Certes, je rejoins ceux qui admirent la vraisemblance du doux caractère d’Alfred Stanke, l’ouverture de son cœur, le ruissellement de charité, de bienveillance, si l’on préfère qu’il a offert aux captifs de Bourges. C’est une très belle figure de simple, placé dans une situation complexe. (Et quand j’écris simple, il n’y a, naturellement aucun mépris de ma part ; seulement, il ne faut pas oublier que Stanke est franciscain, ni bénédictin, ni dominicain, ni jésuite : la simplicité fait partie de la règle de Saint François d’Assise, elle est donc donnée majeure de la vie de Stanke).

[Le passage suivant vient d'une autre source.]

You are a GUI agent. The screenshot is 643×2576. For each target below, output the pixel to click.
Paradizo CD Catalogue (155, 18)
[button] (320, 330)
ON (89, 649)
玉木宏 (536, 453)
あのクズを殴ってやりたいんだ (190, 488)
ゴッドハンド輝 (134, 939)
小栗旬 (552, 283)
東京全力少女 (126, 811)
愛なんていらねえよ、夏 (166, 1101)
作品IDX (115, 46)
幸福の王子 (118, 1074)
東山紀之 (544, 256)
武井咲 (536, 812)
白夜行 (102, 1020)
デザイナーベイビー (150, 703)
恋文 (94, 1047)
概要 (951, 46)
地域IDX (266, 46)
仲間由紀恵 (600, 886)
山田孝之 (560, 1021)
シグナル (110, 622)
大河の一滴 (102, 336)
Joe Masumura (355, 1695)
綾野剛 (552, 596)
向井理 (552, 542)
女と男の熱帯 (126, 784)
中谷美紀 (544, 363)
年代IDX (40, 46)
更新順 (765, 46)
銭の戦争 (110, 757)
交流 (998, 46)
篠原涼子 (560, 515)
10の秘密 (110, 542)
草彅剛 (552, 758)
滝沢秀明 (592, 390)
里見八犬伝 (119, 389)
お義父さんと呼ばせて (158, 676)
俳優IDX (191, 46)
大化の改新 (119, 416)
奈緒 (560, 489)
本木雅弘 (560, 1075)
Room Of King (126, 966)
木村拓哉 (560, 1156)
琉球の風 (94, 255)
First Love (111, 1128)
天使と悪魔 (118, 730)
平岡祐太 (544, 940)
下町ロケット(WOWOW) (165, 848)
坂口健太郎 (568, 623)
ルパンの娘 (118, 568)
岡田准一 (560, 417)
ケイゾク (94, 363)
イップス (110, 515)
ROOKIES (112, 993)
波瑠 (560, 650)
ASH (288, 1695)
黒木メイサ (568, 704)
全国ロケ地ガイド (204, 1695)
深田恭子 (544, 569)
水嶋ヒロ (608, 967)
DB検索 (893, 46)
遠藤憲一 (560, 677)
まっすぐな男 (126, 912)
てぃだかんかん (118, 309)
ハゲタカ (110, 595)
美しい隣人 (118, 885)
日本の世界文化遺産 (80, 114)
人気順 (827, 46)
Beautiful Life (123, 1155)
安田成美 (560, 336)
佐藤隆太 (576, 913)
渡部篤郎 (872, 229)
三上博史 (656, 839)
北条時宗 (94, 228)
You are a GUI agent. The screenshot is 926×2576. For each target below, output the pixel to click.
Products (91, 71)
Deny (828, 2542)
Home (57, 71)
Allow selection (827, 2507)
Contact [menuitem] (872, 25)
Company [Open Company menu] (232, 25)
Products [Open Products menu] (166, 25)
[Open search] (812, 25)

Quant à la fin de parcours politique (si l’on peut dire) d’Autant-Lara, je ne vois pas en quoi il peut intéresser ; son dernier film date de 1977, son élection au Parlement européen, de 1989. Il n’y a pas d’autre interférence que celle que j’ai dite : l’aigreur de la vieillesse est déjà inscrite dans le sarcasme de la maturité.
Et donc, revenons à la question : Pourquoi Autant-Lara devrait-il être systématiquement féroce ? Tout simplement parce que son talent est la férocité. Essayez de concevoir Kubrick sans puritanisme, Renoir sans humanisme, Duvivier sans pessimisme… Et voilà que ça ne fonctionne pas, que ça ne se conçoit pas ! On peut bien toujours essayer de forcer sa nature (mon exemple sur Zola), on n’est alors plus soi.
Ce que je regrette, c’est que le beau et grave sujet du Franciscain de Bourges ait précisément été traité par le cinéaste le moins à même de l’illustrer.